• Supplied material:

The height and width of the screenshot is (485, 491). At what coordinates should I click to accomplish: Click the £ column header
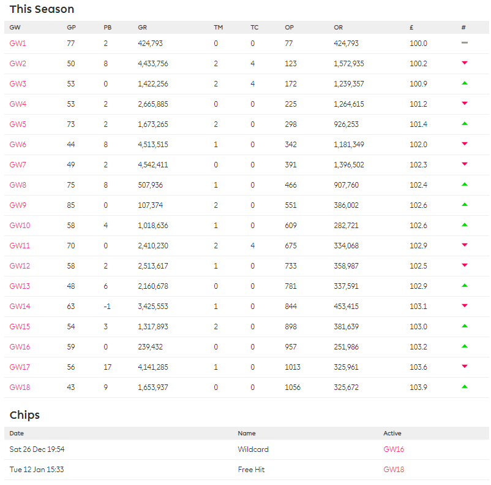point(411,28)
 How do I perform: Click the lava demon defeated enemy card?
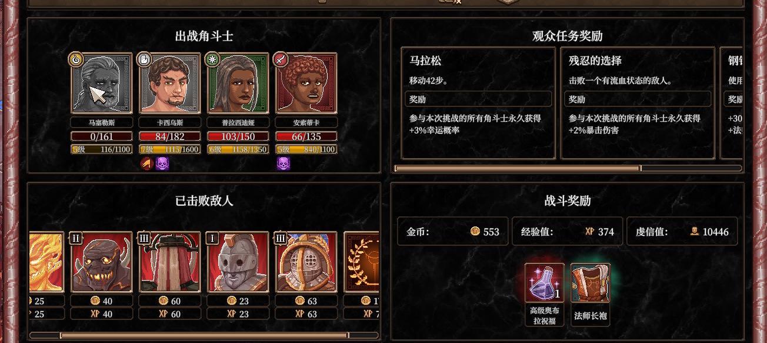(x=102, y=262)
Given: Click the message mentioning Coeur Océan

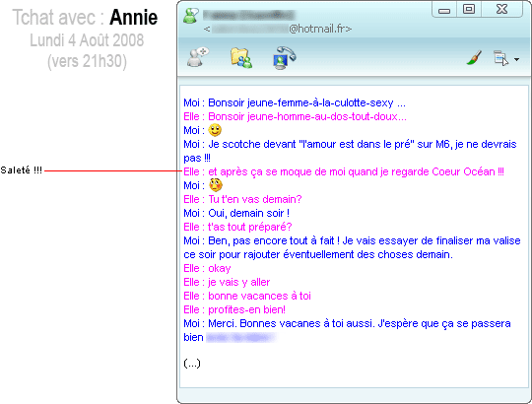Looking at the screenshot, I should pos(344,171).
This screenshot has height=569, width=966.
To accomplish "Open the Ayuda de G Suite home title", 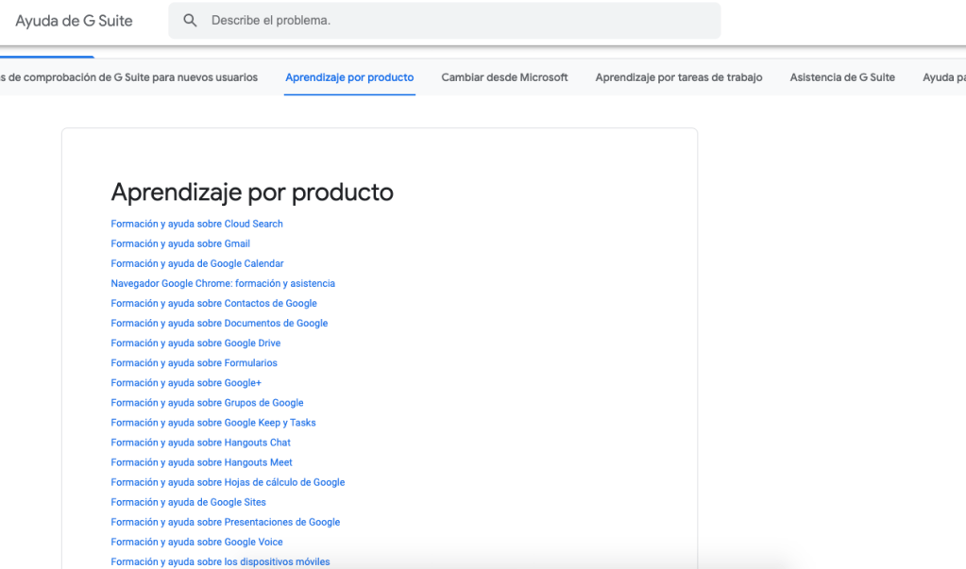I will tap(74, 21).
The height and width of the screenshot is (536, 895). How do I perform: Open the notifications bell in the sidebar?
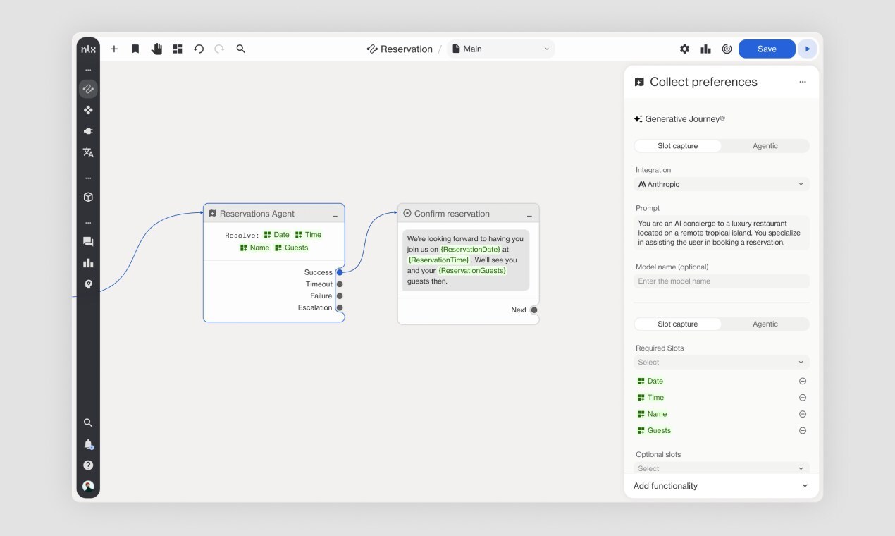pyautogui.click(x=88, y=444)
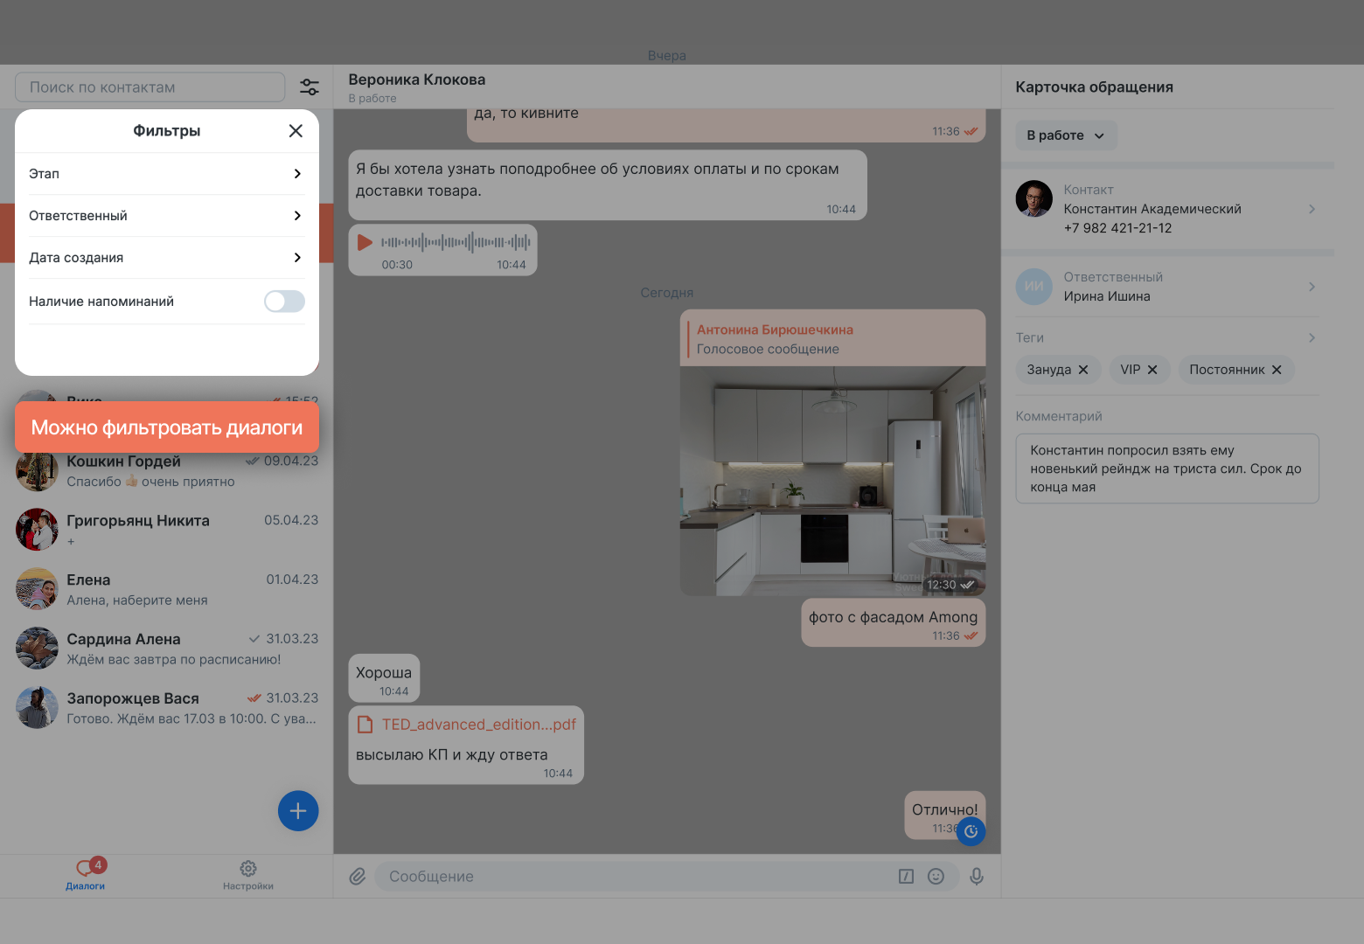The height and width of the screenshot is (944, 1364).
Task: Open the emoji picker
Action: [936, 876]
==
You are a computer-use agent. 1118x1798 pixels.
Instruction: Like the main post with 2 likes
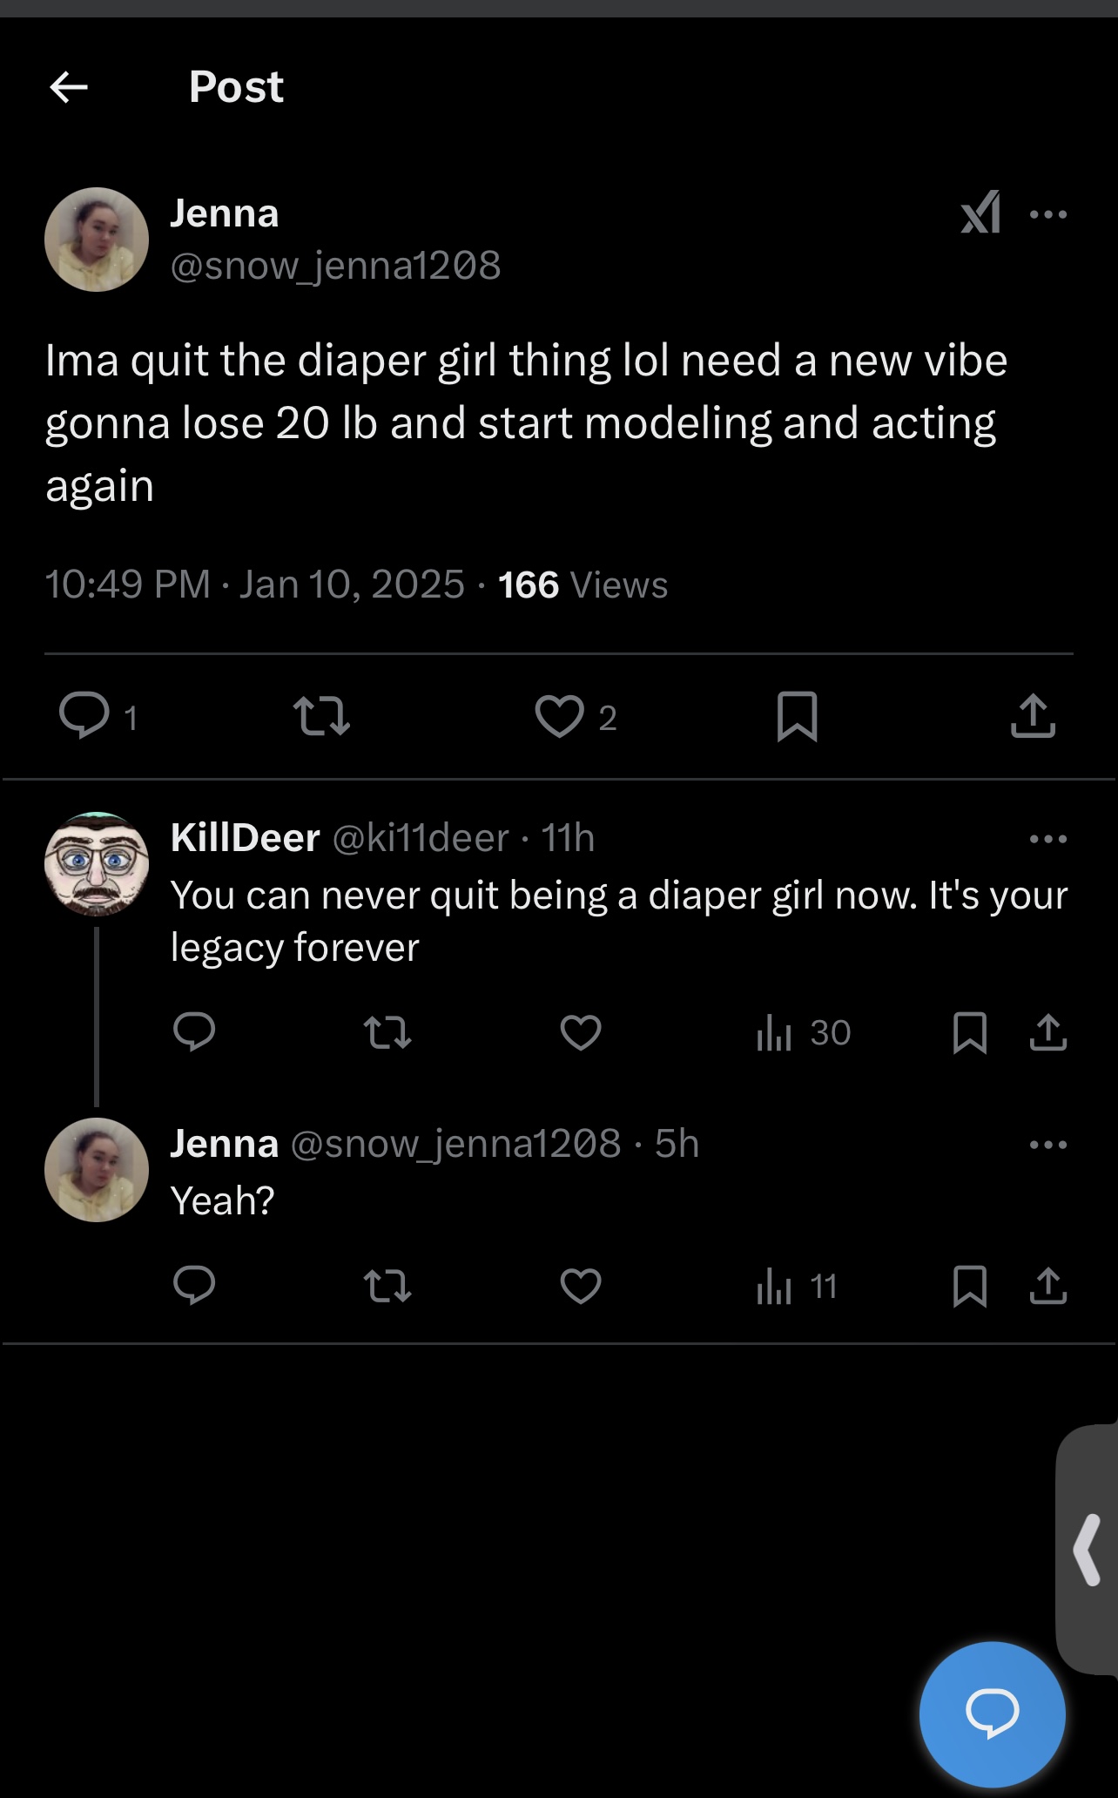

• Task item: From the material above, copy exactly the lines between the line holding "You are a computer-use" and the line holding "Instruction: Like the main post with 2 likes", inclusive, and only those.

• Solution for this task:
You are a computer-use agent. 1118x1798 pixels.
Instruction: Like the main post with 2 likes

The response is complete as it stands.